• Поставленная задача A
Как, согласно тексту о видениях в раннем кинематографе, давались видения в театре?
• Поставленная задача B
Продолжите текст о видениях в раннем кинематографе с места, на котором он заканчивается.

• Текстовый блок
=-=-=-=-=

Память Тиресия: Интертекстуальность и кинематограф - Страница 36

Изменить размер шрифта:

Следует также отметить, что «видения» не являются изобретением Гриффита, но восходят к традиции, вве­денной в зрелищную культуру XIX века волшебным фонарем. Ранним примером видения в театре можно считать его использование в «Замерзшем» (1857) Ч. Диккенса и У. Коллинза, где путешественник, гре­ющийся у костра на Северном полюсе, неожиданно видит оставленную им на родине девушку (Фелл, 1974:31). Сходство этого эпизода со встречающимися позже у Гриффита не подлежит сомнению. Театраль­ные видения давались через прозрачную вуаль задни­ка. В раннем кино, у Мельеса или Портера («Жизнь американского пожарного», 1903; «Хижина дяди Тома», 1903), видения, данные как бы в облаках, часто вводятся внутрь кадра, занимая его верхнюю часть или возникая в специальном кругу или рамке. Это появле-

175

ние видений в каше связывает их с кадрами подсматри­вания, также даваемыми в каше (изображающих замочную скважину, окуляр подзорной трубы и т. д.). Кадры подсматривания так же, как и видения, зада­вали между героем и объектом его желания (часто сексуальным) непреодолимую дистанцию (Мари, 1988). Во всех случаях видения резко выделялись из хода повествования, и их дистанцированность от субъ­екта лишь подчеркнуто мотивировала эту процедуру выделения. Иногда видения давались в виде застыв­ших живых картин, и этим решительно противопо­ставлялись движущемуся изображению кинематогра­фа. Такие застывшие изображения встречаются у Гриффита уже с 1909 года («Спекуляция пшеницей»). Видения были элементарнейшими средствами включе­ния дистанцированного (и в качестве эротического объекта, и в качестве трансцендентного) в мир про­странственной близости и материальной осязаемости. В этом смысле их использование Гриффитом не пред­ставляется чем-то экстраординарным. Необычен, однако, монтажный статус этих видений в его филь­мах.

В самой ранней его кинематографической работе — «Старый ростовщик Исаак» (март 1908), снятой, веро­ятно, Уоллесом Маккатчеоном по первому сценарию Гриффита, еще не ставшего режиссером — имеется один удивительный для того времени план. «Старый ростовщик Исаак» — обычная мелодрама: мать тяжело больна, но ее вместе с детьми собираются выселять из дома. Тогда маленькая девочка отправля­ется по благотворительным организациям в поисках денег, которые ей дает лишь старый еврей — ростов­щик Исаак. Весь фильм строится как последователь­ное описание перемещения девочки, ориентированное на незыблемую континуальность рассказа. Но вдруг, когда девочка в одном из бюро читает протянутую ей бумагу, действие прерывается, и мы видим ее мать,

176

задыхающуюся в приступе кашля и затем в изнеможе­нии падающую на постель. Далее действие продол­жается с того самого момента, где оно прервалось. План матери никак не вписывается во временную последовательность фильма. Но ничто не маркирует его как видение (здесь нет ни вуали, ни застывшего движения, ни каше, ни других условных указателей иной повествовательной модальности). Американская исследовательница Э. Боусер, пораженная странно­стью монтажа фильма, приходит к выводу, что перед нами видения (Боусер, 1984:39—40), но вывод этот в основном опирается на монтажную аномальность эпи­зода. Не имея возможности убедительно интегриро­вать план в фабулу, исследовательница (и в этом она мало чем отличается от «простого» зрителя) выну­ждена отнести его к умозрительному уровню пове­ствования, сфере видений, идеальной сфере сюжета.

=-=-=-=-=

• Предоставленные данные
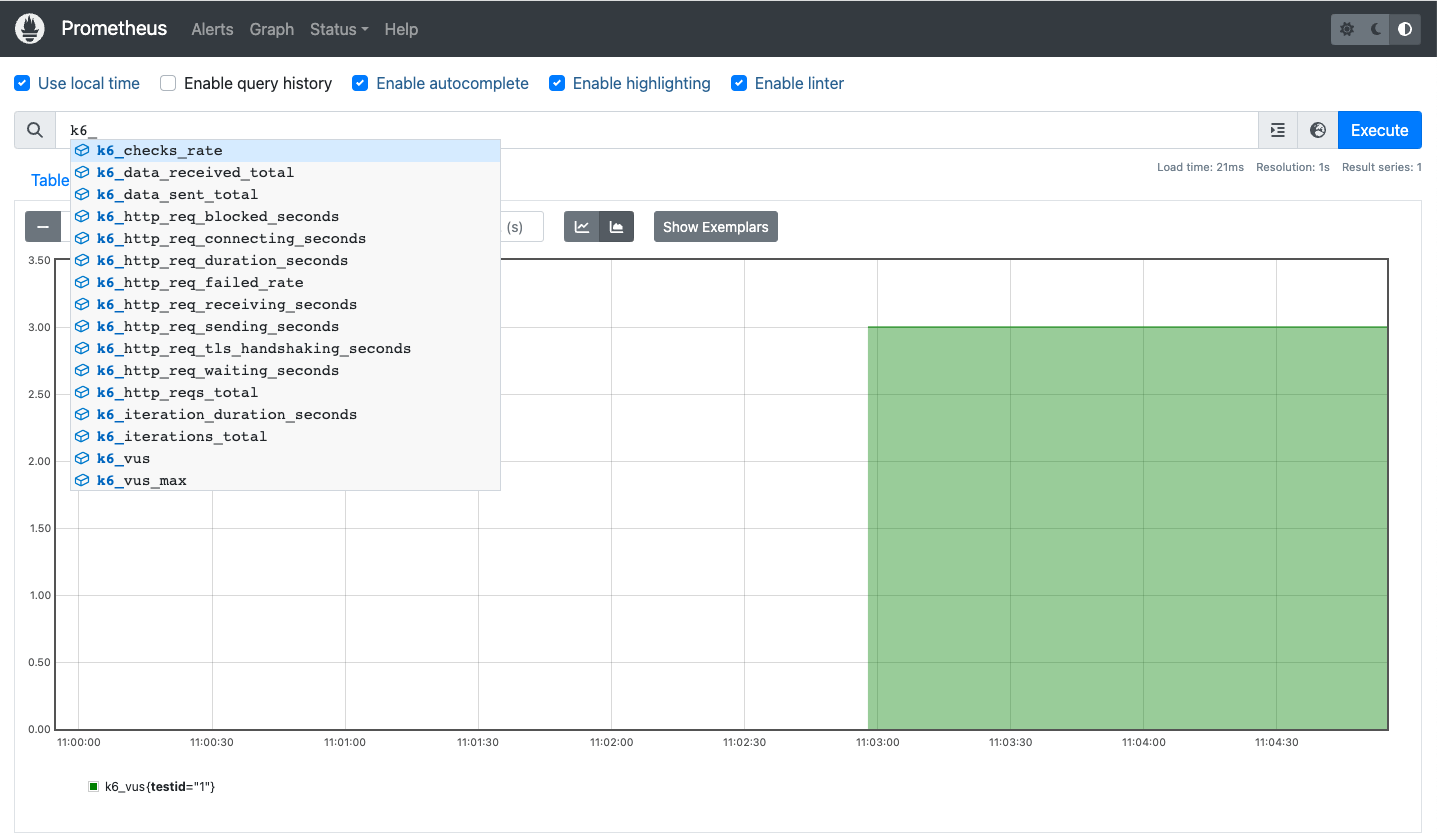
Task: Disable the Enable linter checkbox
Action: (739, 83)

=-=-=-=-=

• Результат выполнения A
Театральные видения давались через прозрачную вуаль задника.

• Результат выполнения B
Историки, изучавшие эти неинтегрированные в фабулу планы раннего кино (планы видений, подсма­тривания), приходят к выводу, что они относятся к театральной традиции, к культуре аттракциона, когда показ еще не превратился в рассказ, повествование. Слом системы показа и становление системы рассказа относят к 1906 году (Абель, 1988:75). А. Годро, изу­чавший эту проблему, был вынужден даже ввести раз­личие между рассказчиком и демонстратором, как двумя разнородными авторскими инстанциями в кине­матографе (Годро, 1988).

Эти неинтегрируемые «аттракционные» видения ведут себя в точности как цитаты, изолированные вну­три текста собственной повышенной репрезентатив­ностью (их предъявляет не рассказчик, но демонстра­тор). Они выпадают из общего фильмического мимесиса, воспроизводя те явления, которых мы касались в первой главе в связи с Антоненом Арто. Когда в 1933 году Арто писал о своем разочаровании кинематогра­фом в статье «Преждевременная старость кино», он

177

утверждал, что новое искусство не воспроизводит жизнь, но показывает «обрубки предметов, сечения видов, незавершенные головоломки из навсегда соеди­ненных между собой вещей» (Арто, 1978:82). Арто как бы проецировал на весь кинематограф поэтику застывших и неинкорпорированных в фильмический текст видений, которые столь зримо присутствуют в раннем кино. Гриффит в своем отрицании театраль­ного наследия (до определенного времени служившего хорошим интертекстом, позволявшим нормализовать эти «незавершенные головоломки») предложил новую стратегию их интеграции в текст, их включения в повествовательный монтаж фильма.

Отсюда возникает и двойственность статуса подоб­ного рода «неинтегрируемых» планов, характерная для Гриффита и выражающая своеобразие его худо­жественной идеологии. Трансцендентный план не выключается, как это было принято раньше, из фабу­лы, но включается в нее с сохранением смысловой зыбкости. Таким образом два слоя фильма и разъеди­няются (монтажной аномальностью) и соединяются. Мелодраматическая тема «единения-разъединения» получает развитие в неполном расслоении фильма на трансцендентный и «реальный» уровень повествова­ния.

Вернемся, однако, к дальнейшему рассмотрению интертекста гриффитовских языковых новаций.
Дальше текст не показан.